* Quoted passage
+++
The defense has always bandied about names of others it says were responsible for Sharma's murder. Derrick, however, has never named anyone else.

"I'll just say Jason was very young at the time," Brody said. "We certainly have suspicions. We certainly wouldn't want to name anybody.

"We should just wait and see."

***

In a July 2007 statement, Derrick said he falsely confessed after detectives threatened to take his infant son from his wife and put him in foster care. Derrick said he himself was abused in foster care.

"So I did the only thing I could think of to save him," Derrick said in the statement, "which was to tell the detectives 'OK, yes, I did it.' "

The fingernail scrapings were tested in 2002 but gleaned no DNA profiles, the defense motion said. But they could still yield something to a more sensitive DNA test called Y-STR now available, according to the defense motion, that "targets genetic markers found on the Y-chromosome, which only males possess."

"It's really vital that we use Y-STR or one of the really cutting- edge tests that have been developed," said Alba Morales, Derrick's Innocence Project attorney. "Because it really improves the chance of getting a result from what is by now a fairly degraded sample."

***

Cherie Derrick, 39, said she met with her former husband recently at Union Correctional Institution in Raiford to discuss his case.

"I would say it was upbeat," she said.

Brody said this latest news has given his client reason to be upbeat.

"He's very happy," the lawyer said. "He's been in prison a very long time but he remains optimistic."

Jamal Thalji can be reached at thalji@sptimes.com or 727 869-6236.

FAST FACTS:

Pasco County's death row inmates

Carl Puiatti
: Has spent 23 of his 45 years on death row for abducting Manatee County home economics teacher Sharilyn Ritchie from a Bradenton mall in 1983, robbing her and then gunning her down in a Dade City orange grove. Puiatti was convicted in 1984. In 2001 his co-conspirator, Robert Glock, became the 51st inmate put to death in Florida since 1979. He died of lethal injection at age 39.
+++
* Given information
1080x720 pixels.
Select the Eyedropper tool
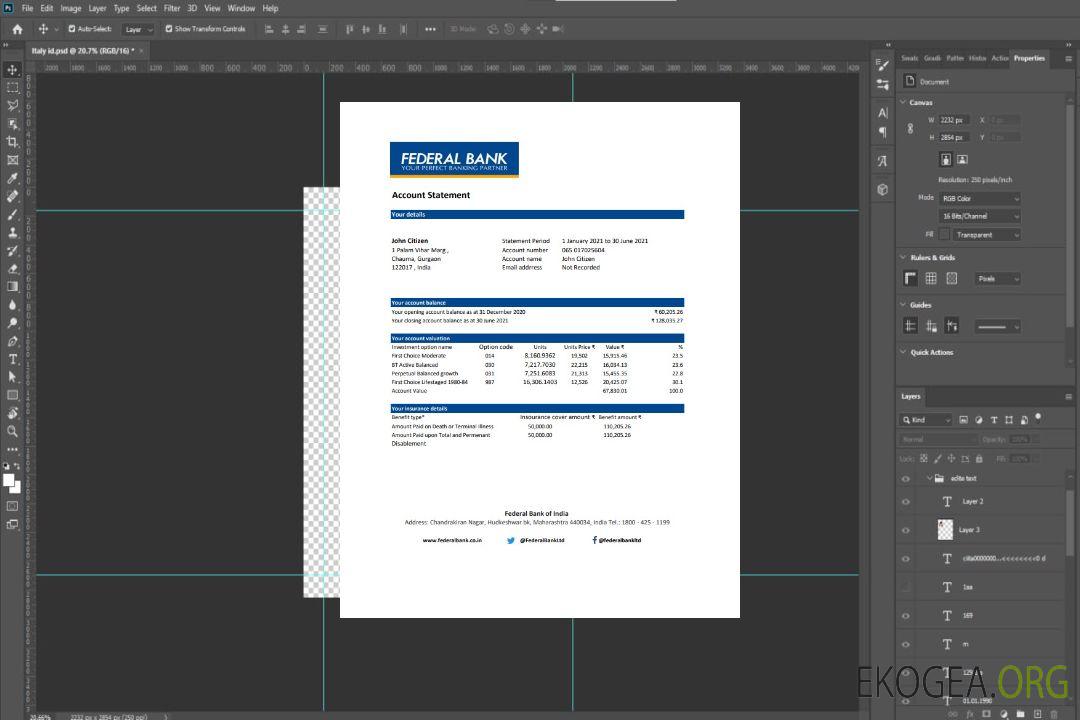pos(13,178)
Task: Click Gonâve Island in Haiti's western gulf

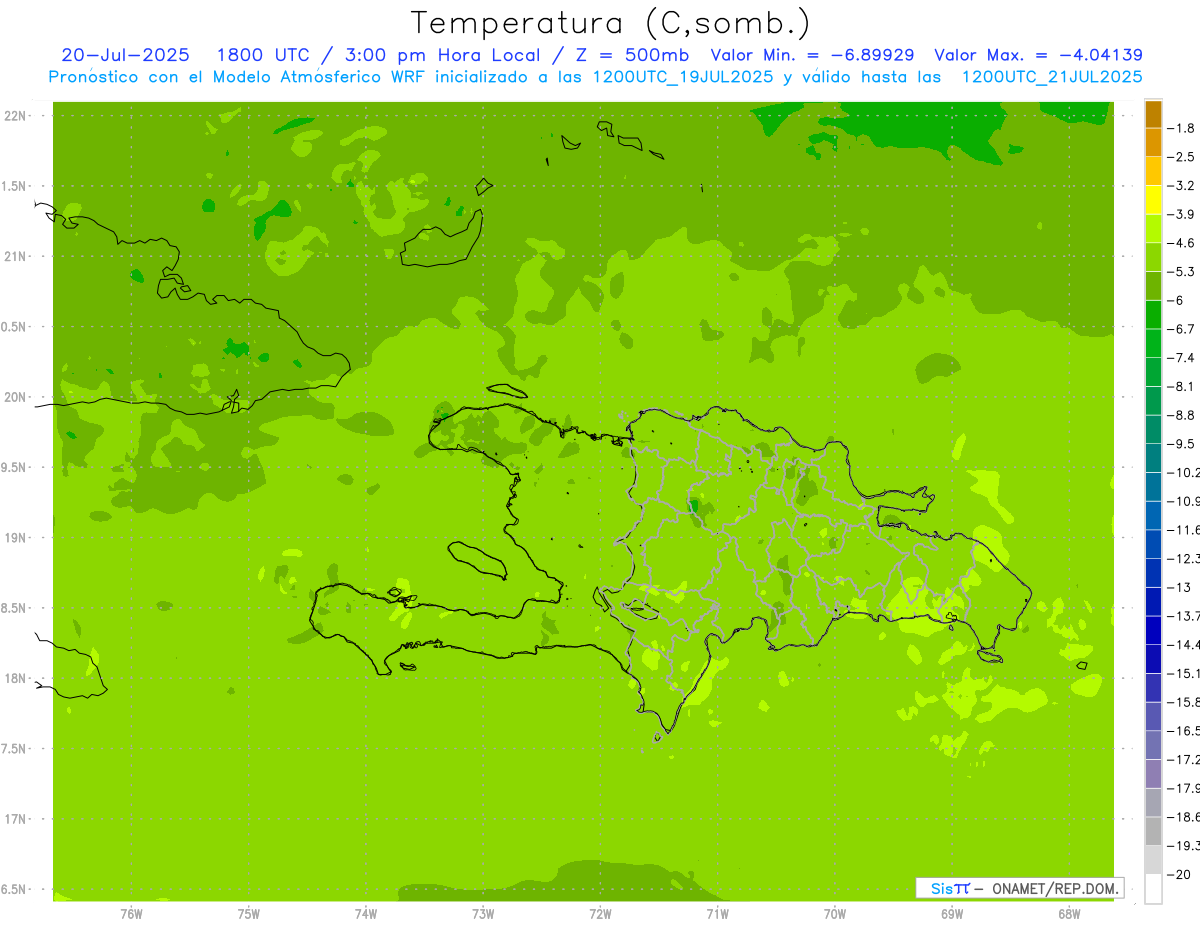Action: pos(476,559)
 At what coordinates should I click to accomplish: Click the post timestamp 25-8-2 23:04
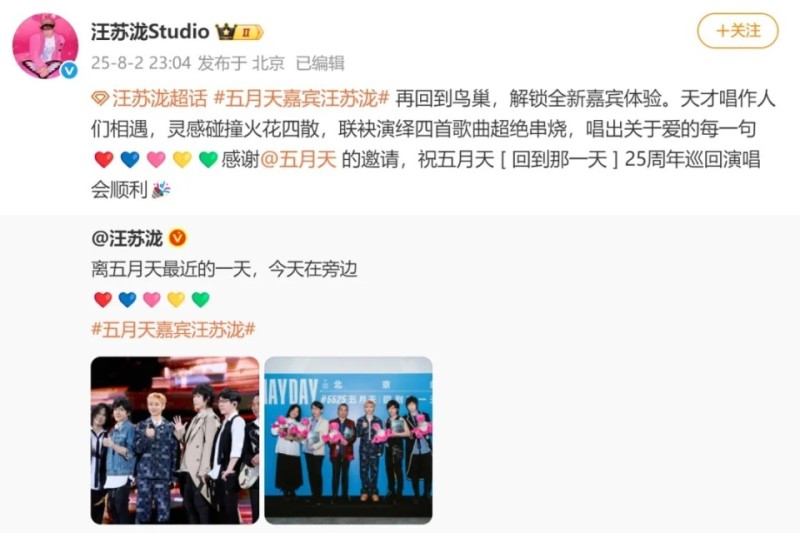[x=141, y=63]
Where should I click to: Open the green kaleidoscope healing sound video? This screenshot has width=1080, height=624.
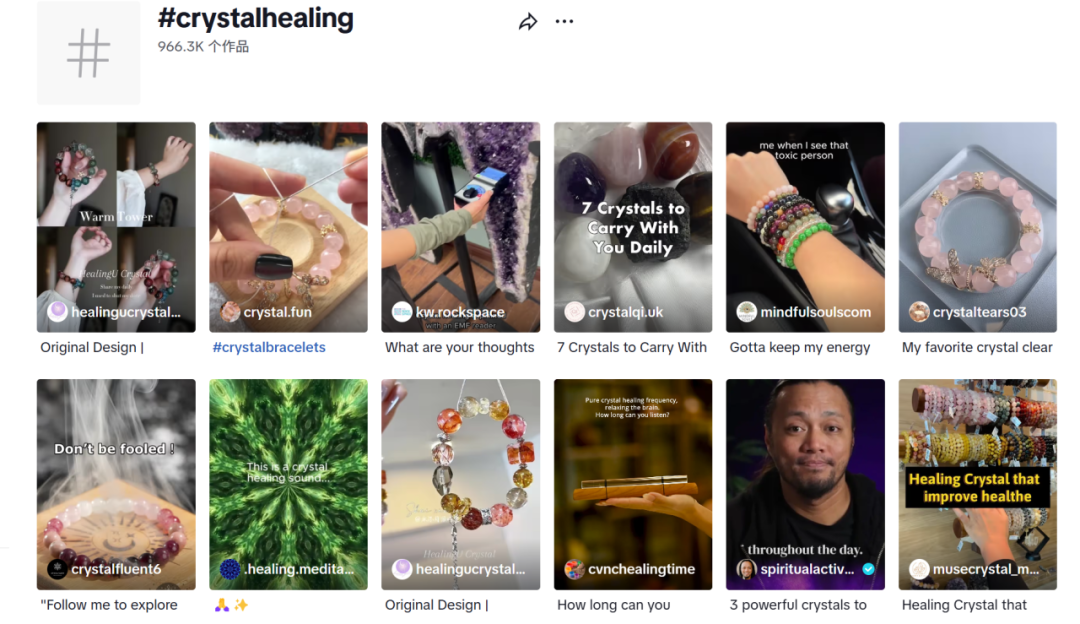click(288, 470)
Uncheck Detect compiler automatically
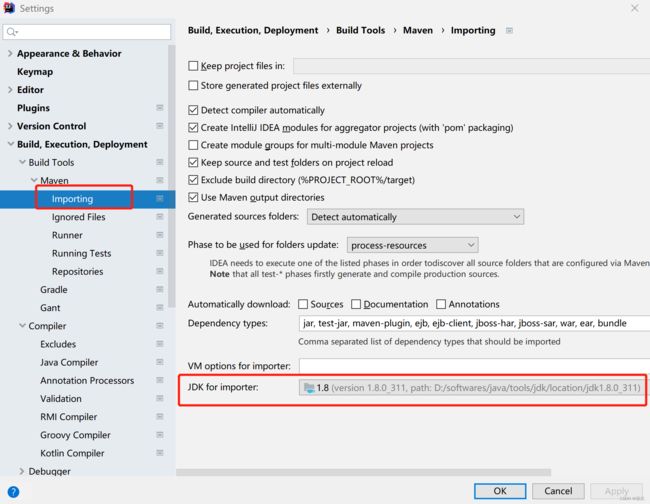The height and width of the screenshot is (504, 650). coord(193,110)
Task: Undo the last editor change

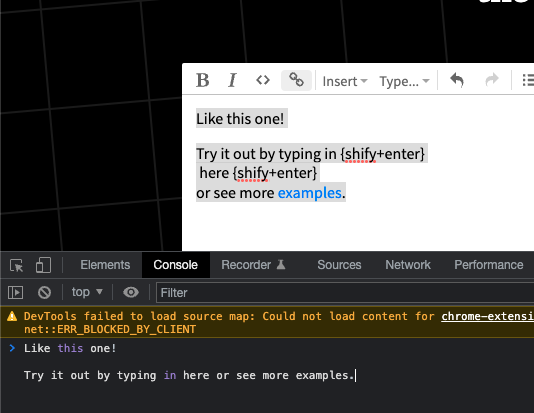Action: [x=457, y=81]
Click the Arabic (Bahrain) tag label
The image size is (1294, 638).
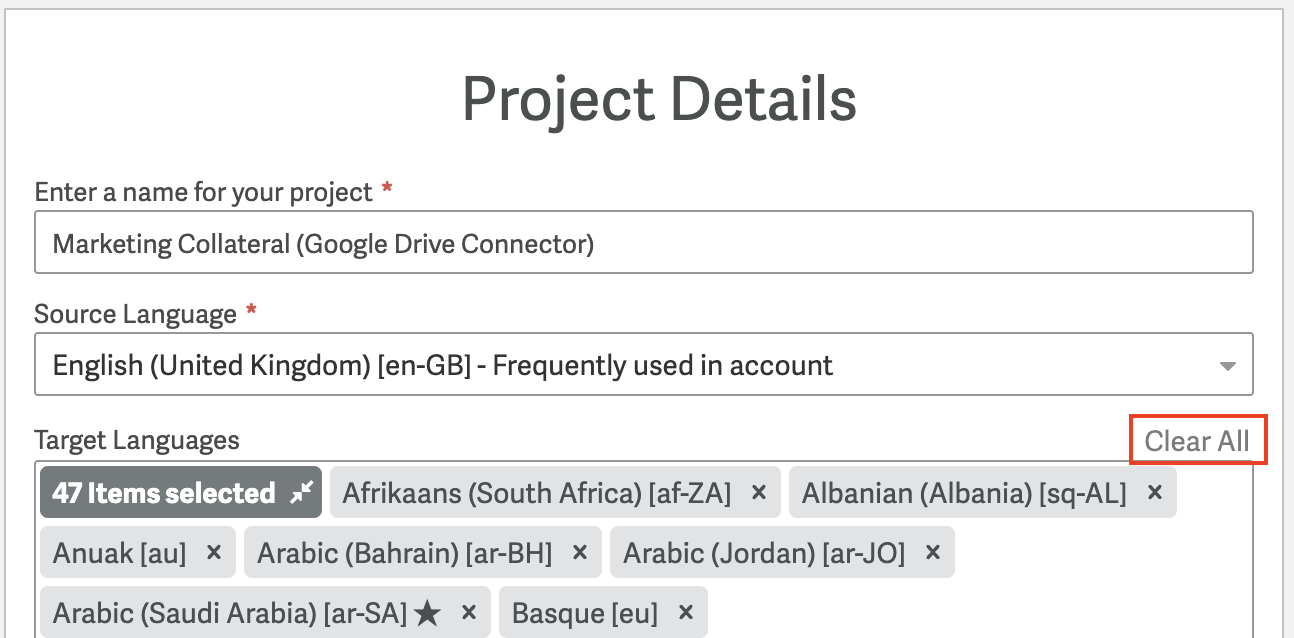(405, 553)
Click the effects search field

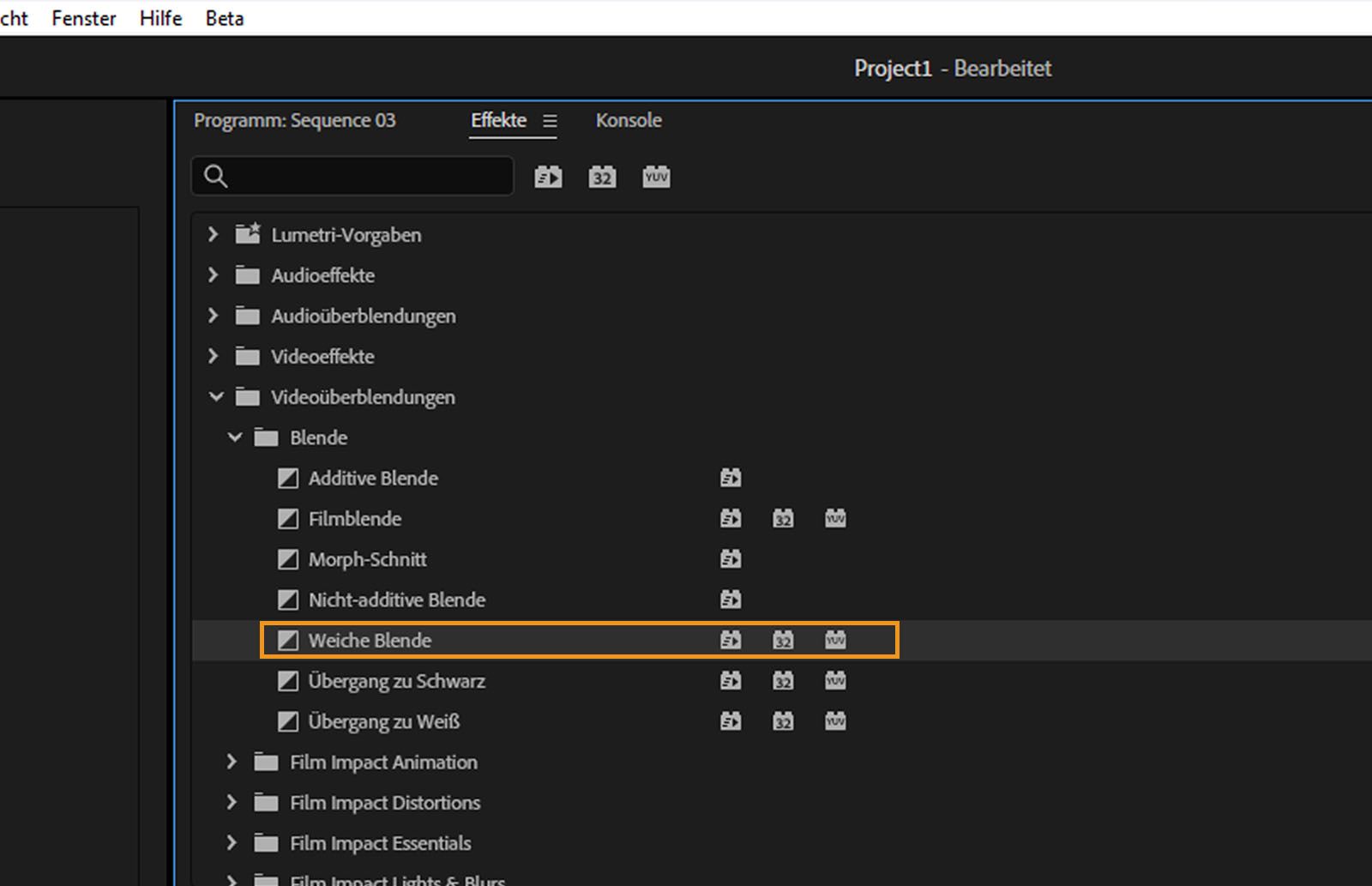tap(369, 177)
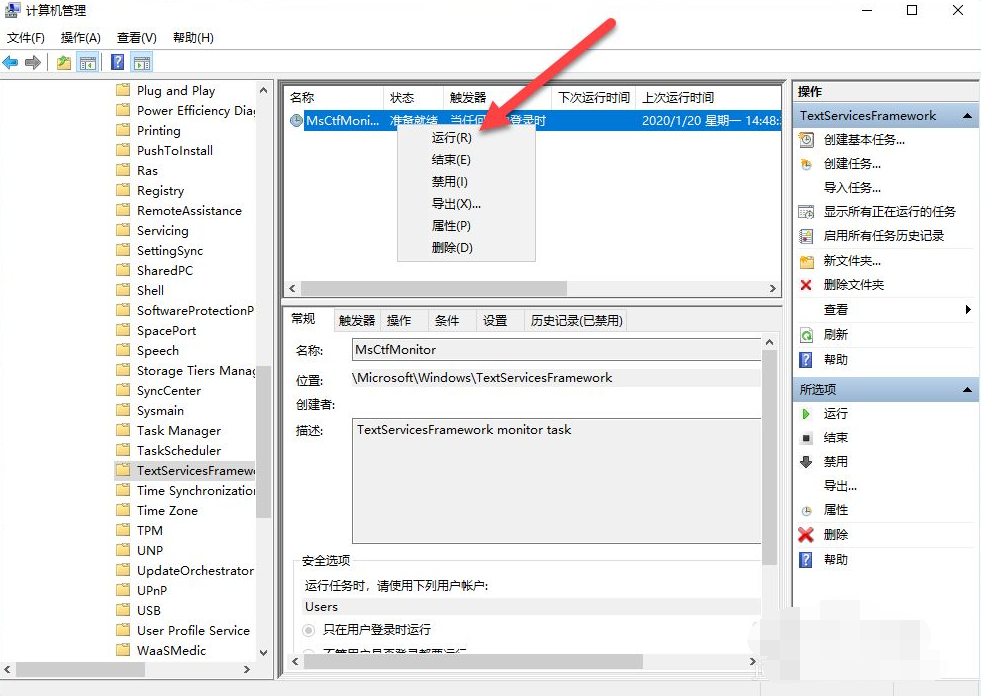Toggle the show/hide console tree toolbar icon
The image size is (981, 696).
(88, 62)
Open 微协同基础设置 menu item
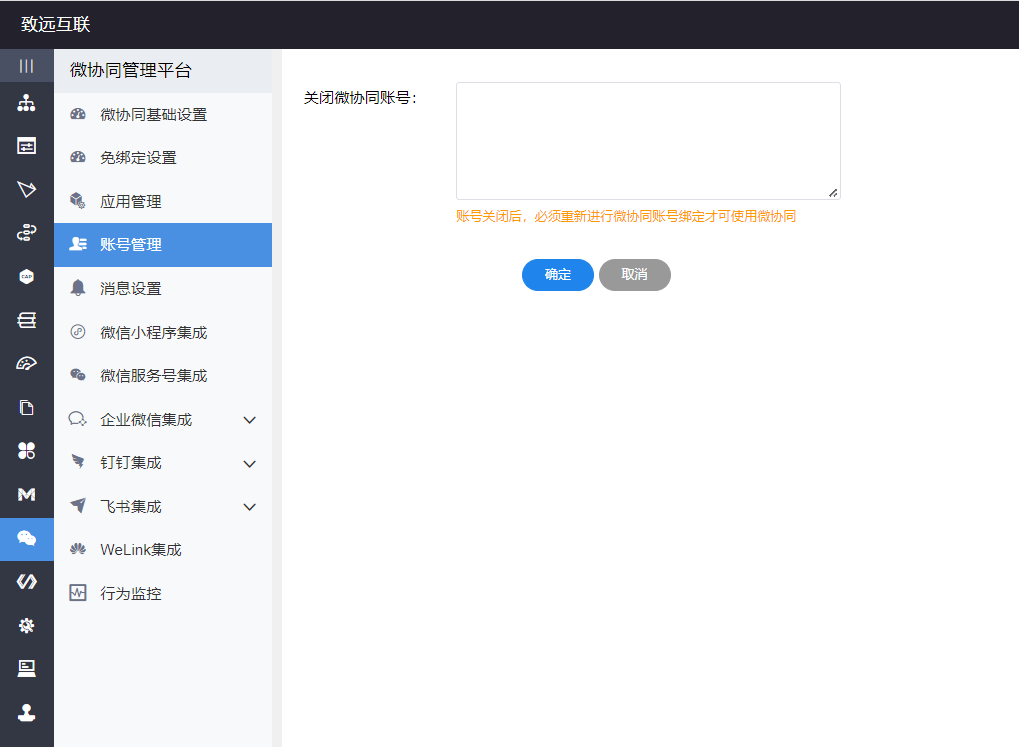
+++
* Questions on the material
A – Copy from the article about Derrick's case the passage that starts at "The fingernail scrapings" and runs through "discuss his case.".
B – Answer these questions from the article about Derrick's case:
(i) In what year were the fingernail scrapings tested?
(ii) Where did Cherie Derrick meet with her former husband?
(iii) At what age did Robert Glock die of lethal injection?

* Solutions in order
A –
The fingernail scrapings were tested in 2002 but gleaned no DNA profiles, the defense motion said. But they could still yield something to a more sensitive DNA test called Y-STR now available, according to the defense motion, that "targets genetic markers found on the Y-chromosome, which only males possess."

"It's really vital that we use Y-STR or one of the really cutting- edge tests that have been developed," said Alba Morales, Derrick's Innocence Project attorney. "Because it really improves the chance of getting a result from what is by now a fairly degraded sample."

***

Cherie Derrick, 39, said she met with her former husband recently at Union Correctional Institution in Raiford to discuss his case.

B –
(i) 2002
(ii) Union Correctional Institution in Raiford
(iii) 39